CONSIGNA 1:
Transcribe del texto sobre los animales en la guerra el fragmento que va desde "A lo largo de" hasta "sido el gato.", ambos incluidos.

□ □ □ □ □

A lo largo de la Historia, los hombres no han tenido bastante con despedazarse mutuamente en un sinfín de guerras sino que han incorporado a las matanzas todo tipo de animales, desde los más ortodoxos como caballos, mulas, elefantes y perros a otros algo más raros, caso de cerdos envueltos en fuego, aves en llamas para incendiar techumbres (aparte de palomas mensajeras), ganado bovino (en estampidas provocadas ad hoc), abejas o serpientes (lanzados en tarros contra barcos o fortificaciones enemigas). Pero probablemente uno de los más inauditos empleados en esos bélicos menesteres haya sido el gato.

A priori resulta un tanto desconcertante imaginar en combate felinos que no sean fieras mayores -por ejemplo, se cuenta que Ramsés II tenía un león amaestrado que luchó a su lado en la Batalla de Kadesh y no faltan casos similares con tigres o leopardos- y no parece que las uñas de un gato tengan poder suficiente para enfrentarse a un guerrero. Sin embargo, existe al menos un caso en el que esa especie fue responsable de la captura de una ciudad: la Batalla de Pelusium.

□ □ □ □ □

CONSIGNA 2:
Reescribe como lista numerada, sin las líneas en blanco, las líneas de los registros que van desde la que contiene "Platines complètes Pedersoli à Silex" hasta el final de los registros, ambos extremos incluidos.

□ □ □ □ □

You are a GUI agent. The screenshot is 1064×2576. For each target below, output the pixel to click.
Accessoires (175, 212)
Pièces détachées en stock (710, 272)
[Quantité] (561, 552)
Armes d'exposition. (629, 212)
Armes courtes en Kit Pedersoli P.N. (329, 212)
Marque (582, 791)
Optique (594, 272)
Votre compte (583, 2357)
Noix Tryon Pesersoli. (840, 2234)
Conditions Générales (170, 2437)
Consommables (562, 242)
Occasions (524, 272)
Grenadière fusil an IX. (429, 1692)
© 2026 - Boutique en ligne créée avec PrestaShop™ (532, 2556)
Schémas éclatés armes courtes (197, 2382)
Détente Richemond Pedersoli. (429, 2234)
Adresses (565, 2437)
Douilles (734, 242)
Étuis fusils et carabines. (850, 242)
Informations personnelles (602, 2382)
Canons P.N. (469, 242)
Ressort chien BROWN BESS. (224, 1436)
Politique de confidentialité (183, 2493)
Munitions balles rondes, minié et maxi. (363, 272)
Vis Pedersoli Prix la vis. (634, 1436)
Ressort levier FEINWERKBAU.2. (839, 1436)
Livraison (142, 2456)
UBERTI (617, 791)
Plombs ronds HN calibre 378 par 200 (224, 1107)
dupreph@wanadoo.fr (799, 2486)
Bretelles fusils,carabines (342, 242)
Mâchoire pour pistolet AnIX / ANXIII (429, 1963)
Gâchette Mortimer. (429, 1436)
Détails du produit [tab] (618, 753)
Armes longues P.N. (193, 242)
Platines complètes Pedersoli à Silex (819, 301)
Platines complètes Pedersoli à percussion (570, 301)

□ □ □ □ □

RESPUESTA ESPERADA 1:
A lo largo de la Historia, los hombres no han tenido bastante con despedazarse mutuamente en un sinfín de guerras sino que han incorporado a las matanzas todo tipo de animales, desde los más ortodoxos como caballos, mulas, elefantes y perros a otros algo más raros, caso de cerdos envueltos en fuego, aves en llamas para incendiar techumbres (aparte de palomas mensajeras), ganado bovino (en estampidas provocadas ad hoc), abejas o serpientes (lanzados en tarros contra barcos o fortificaciones enemigas). Pero probablemente uno de los más inauditos empleados en esos bélicos menesteres haya sido el gato.

RESPUESTA ESPERADA 2:
1. Platines complètes Pedersoli à Silex (819, 301)
2. Platines complètes Pedersoli à percussion (570, 301)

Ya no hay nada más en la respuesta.